_Supplied passage_
======

# Phlogius sp "Eunice" pics



## hornet (Sep 4, 2007)

Pics from rehousing juvies last night.


----------



## tan (Sep 4, 2007)

Nice hornet! Off topic a bit but, Can you tell me the sc. name for a Flinders Ranges scorp?


----------



## hornet (Sep 4, 2007)

That is Urodacus elongatus Gotta get my hands on some oneday.


----------



## tan (Sep 4, 2007)

Thanks hornet, i did google and some came up as desert scorps etc I got a bit confused. I'm not up on anything scorpion but I bought hubby one for Fathers Day as he is keen on them, so I was trying to do a bit of research. Cheers.
What's the common name for these spiders above?


----------



## hornet (Sep 4, 2007)

no real common name, these were all lumped under Selenocosmia crassipes at one stage and that has the common name is the whistling spider i believe. Apart from that they are all just called tarantula's or bird eating spiders.


----------



## tan (Sep 4, 2007)

Ta, hubby wants some of these too, he likes my pythons but not as keen as I am, although he has always had a facination with bugs!!


----------



## hornet (Sep 4, 2007)

over the last week i have had about 10-15 slings moult so its an exciting time. Wont be long and there will be thousands of slings for sale.


----------



## Inkslinger (Sep 11, 2007)

======

_Data section_
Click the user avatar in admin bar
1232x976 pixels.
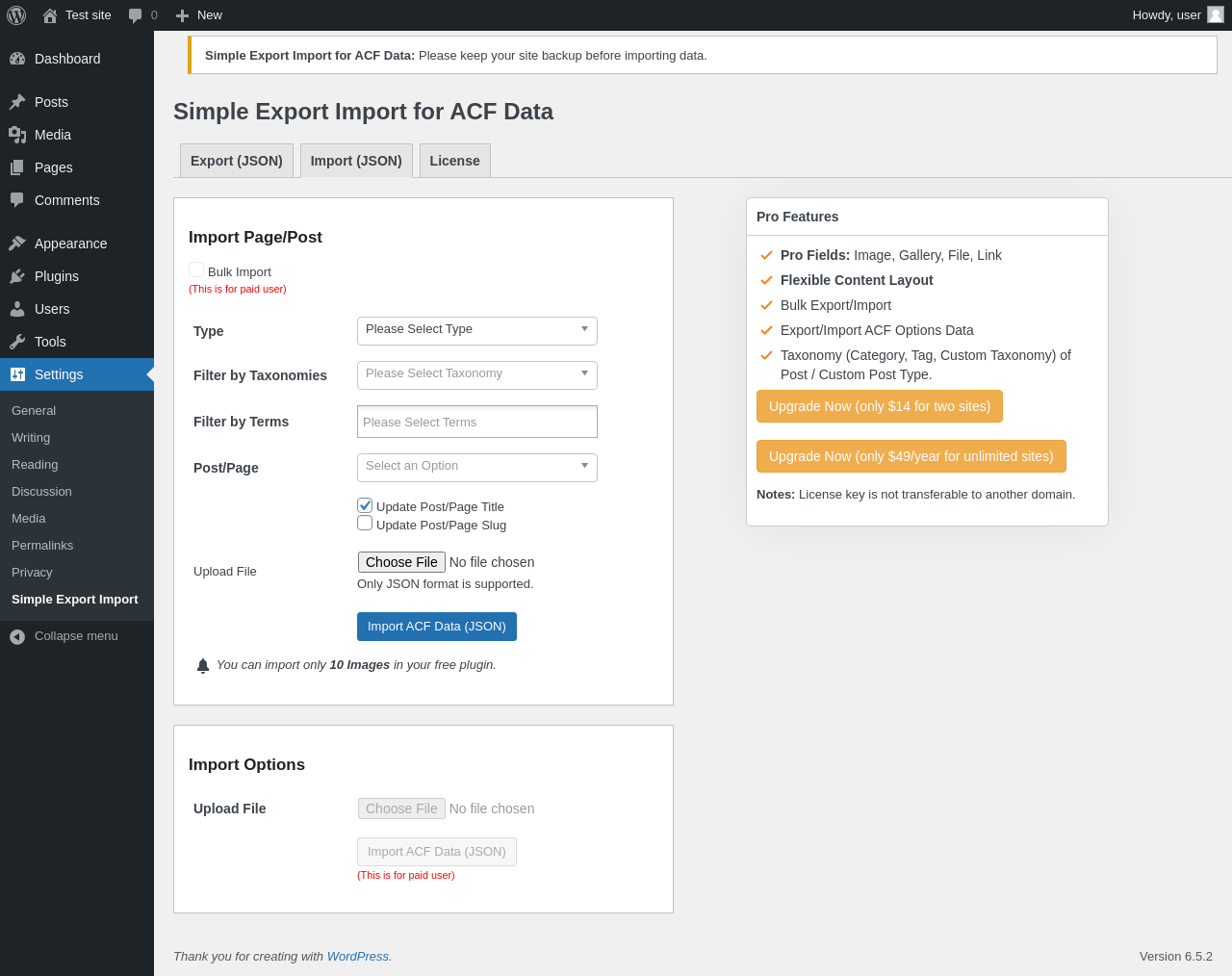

======

_Job_
Copy the part of the forum thread starting with "no real common" and going on through "bird eating spiders.". Work from the forum thread and nothing else.

_Finished exercise_
no real common name, these were all lumped under Selenocosmia crassipes at one stage and that has the common name is the whistling spider i believe. Apart from that they are all just called tarantula's or bird eating spiders.